Right now, I need more than is fair to ask from others. And so, that leads to having to ask myself to be everything I need. And this is why I came abroad, come to find out. I had to leave so that I could find myself. So that I could learn to be nearly everything I need. So that I could learn that I am obsessive, and illogical, and irrational, and jealous, and-- yes-- neurotic, and that I can be a huge hypocrite. The one thing I have to say about this period of time of running away is that though Arielle may have been right in the fact that I had a reason for leaving my life, I found an even better one to return to it: who I am, what I want, and what I need. And so, I close with this thought: though wanderers and runners and study abroad students may leave to go someplace for reasons they don't know, they will find them once they get there.
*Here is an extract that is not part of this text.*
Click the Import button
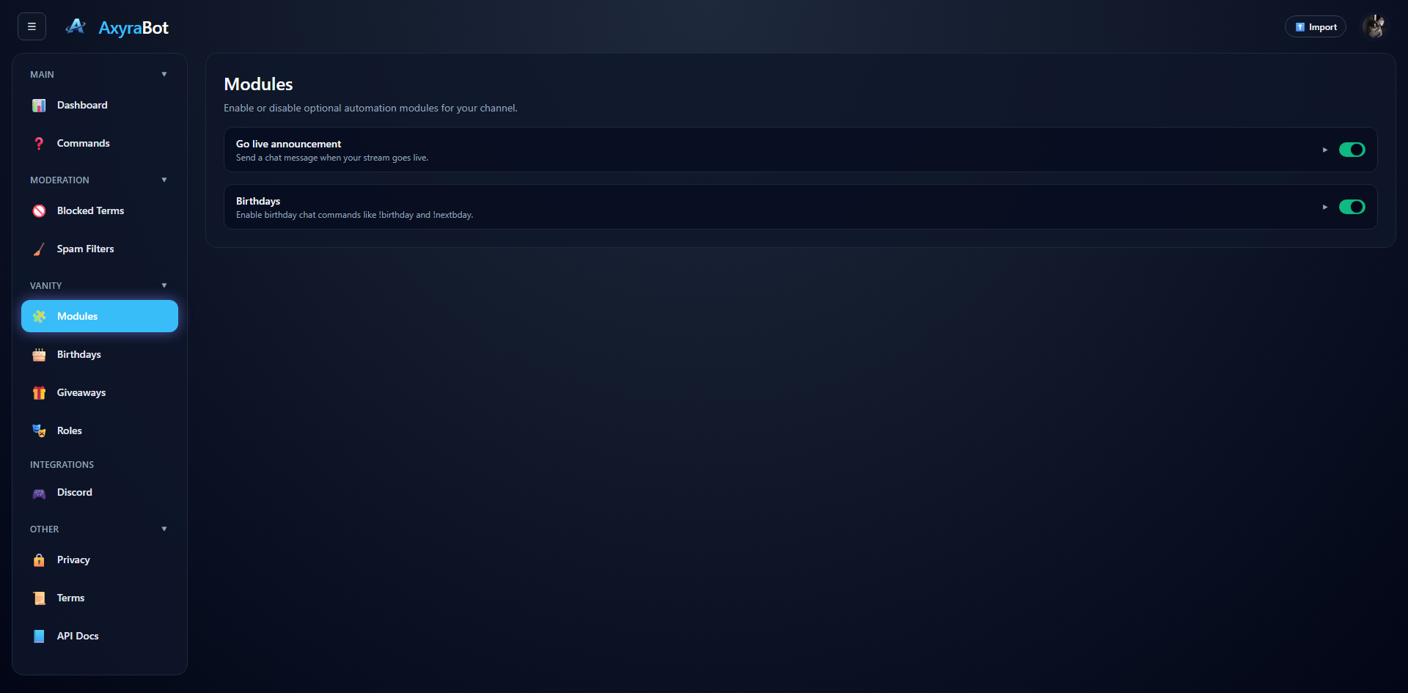This screenshot has height=693, width=1408. 1316,26
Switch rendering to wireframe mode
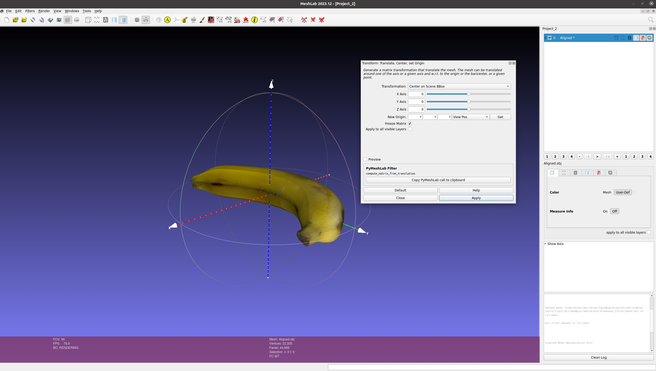Screen dimensions: 656x371 105,20
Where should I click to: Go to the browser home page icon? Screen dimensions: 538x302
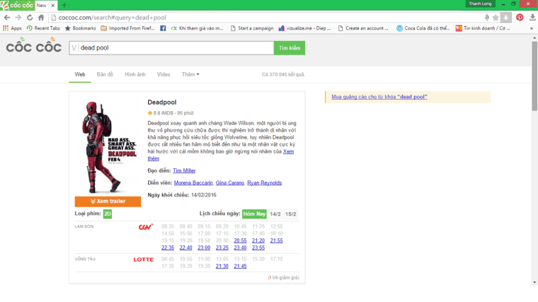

If you leave someplace, you will discover why. And if you go somewhere new, you will discover something new about yourself, not just about your location. Many times, I have foolishly wished I didn't come here, just so that things could "stay normal" at home and so I wouldn't "have to worry." But in the end, what I have found here, and what has happened in Italy will be what sticks with me for the rest of my life, despite whatever I find has or has not changed back home. Not all those who wander are lost.